第二節 鐵心追查
二
第二天,燕長鋒兩眼浮腫地來到公安局,向局裏主管的副局長申請請幾天假。副局長盯着他看了半分鐘后,嘆了口氣說:“你真的就是鐵定心要追查602兇案?”
燕長鋒點了點頭。
“你知道接手此案可是凶多吉少,甚至可以說是有去無還?”
燕長鋒再點了點頭。
副局長難於置信地搖了搖頭,說:“既然這樣,那好吧,我也不再阻擋你。我批准你在接下來的時間裏都不用過來局裏上班,專心偵破602兇案,等你什麼破了案,什麼時候再回來局裏好了。如果有需要的話,隨時可以……”話到此,副局長猛然察覺到說順嘴了,趕緊煞住了話頭,“沒什麼了。你去吧。”
燕長鋒敬了個禮,從副局長辦公室里退了出來。他再次確認,這個案件只能是由自己一人孤軍奮戰了,因為副局長最後的半句話已暗示,局裏是不會再為他提供任何的協助。
出了公安局。外面的明媚的陽光驅散了他心頭的陰霾。他眯起眼,看着馬路上的川流不息的車潮與人潮,一種雄心油然升起:我不管你是人還是鬼,只要你殺了人,我都要把你揪出來,繩之以法!
如此打氣一番,燕長鋒的心情頓時開朗了起來。他想了想,決定先去找朱素的父母,多了解一點朱素的情況。這是目前所有的線索中最為簡單的,只需照着卷宗上朱素父母所留的地址,按圖索驥即可。
燕長鋒掏出筆記本,上面記錄著朱素父母的地址:廣州市花都區新華鎮建設路117號405房。他坐了個車,來到省汽車站,買了張票,搭上去往花都區的大巴。
上了車,燕長鋒頭枕在椅子靠背上。汽車輕微的顛簸將他昨晚所欠下的睡意一點一點地晃蕩了出來,將他送入了酣甜的夢鄉。睡得迷迷糊糊之時,汽車一個大拐彎,將燕長鋒的腦袋從椅背上搖了下來。就在他將醒未醒間,突然有一個纖細的聲音猛地扎入他的耳中,“你是找不到我的”,緊接着是一陣的笑聲,有着說不出的刺耳,似乎是鋸子拉扯着聲帶摩擦所發出的聲音,特別乾澀,又特別尖銳,將燕長鋒一下子從睡夢中完全驚醒。他張開眼,發現身邊空無一人,只有前面的一對夫婦低頭在收拾行李準備下車,窗外的景象顯示,汽車正拐入車站。
燕長鋒心“撲通撲通”地劇烈跳動着,他使勁地咽了一口口水,將驚慌的情緒壓了下去,然後很快發覺全身有着說不出的沉重,甚至左半身都已酥麻,似乎之前睡覺時,有個東西緊壓在他身上似的。他艱難地抬起左手,活動了下,體內凝滯的血液重新流通了開來,身體慢慢地恢復了生機。

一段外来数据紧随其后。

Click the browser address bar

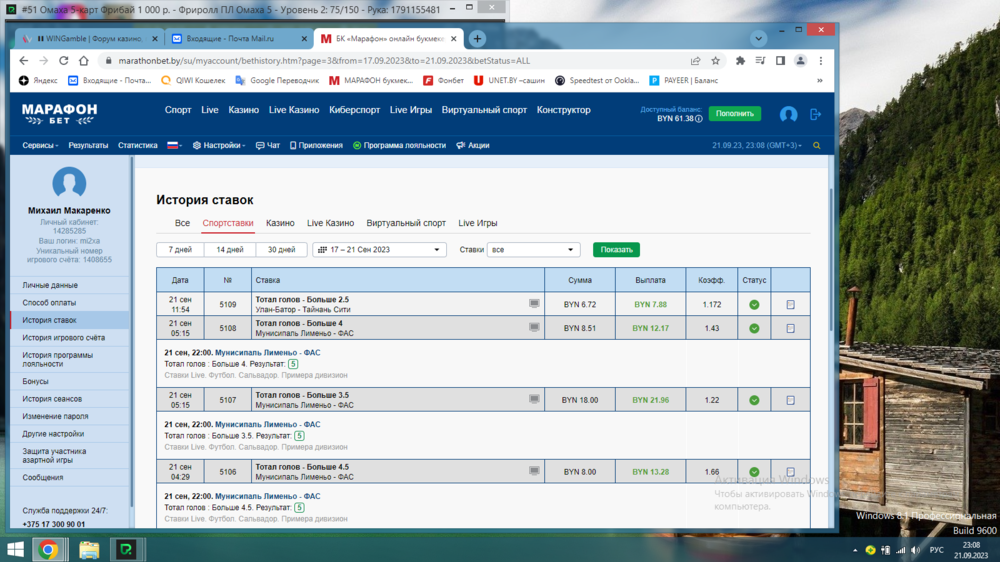[400, 61]
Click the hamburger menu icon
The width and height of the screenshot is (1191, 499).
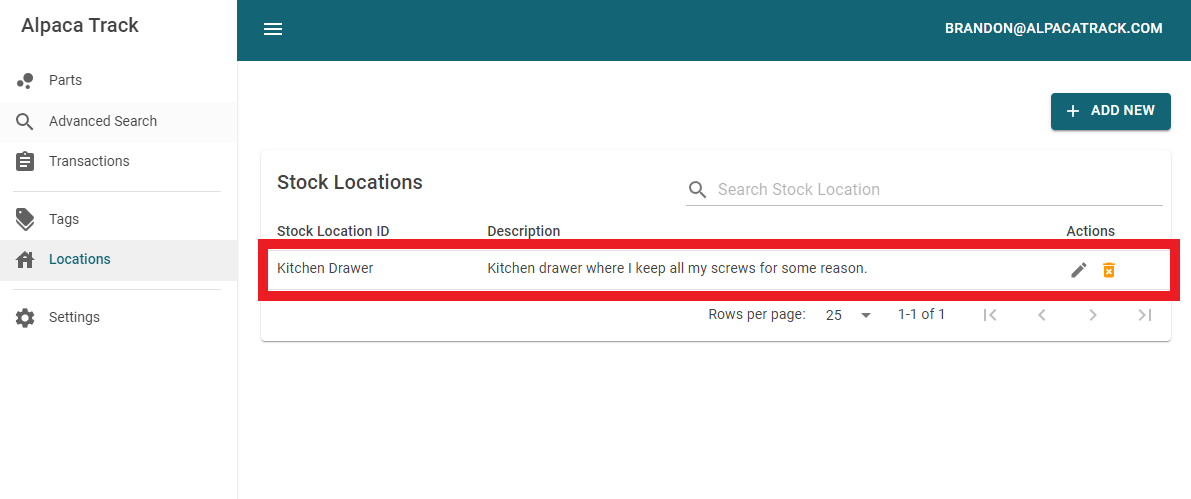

汽車很快靠站了。燕長鋒搖搖晃晃地站起身,下了車,打了個的士,告訴司機地址,然後疲憊地靠在椅背上,用力地用拇指揉着太陽穴,想分清,剛才聽到的那個聲音,究竟是在夢裏呢,還是真的有人在他耳邊說的話。但任他鎖痛眉峰,也無法做出一個定論。從理智上講,他更趨向於那是夢裏的聲音,因為從前座那對夫婦的平淡反應來看,那奇怪的聲音決計不是周圍的人發出的,但從主觀感受來看,他卻寧願認定那是有人扒在他耳邊說的話,因為實在太清晰逼真了。可若是後者,究竟是什麼人能夠穿越行走中的汽車,將話語傳入他的耳中,卻又不會驚擾到周圍的人?
燕長鋒無法再深入下想,只隱隱地覺得,今天此行恐怕不會順利,甚至說不定還會遇上什麼兇險。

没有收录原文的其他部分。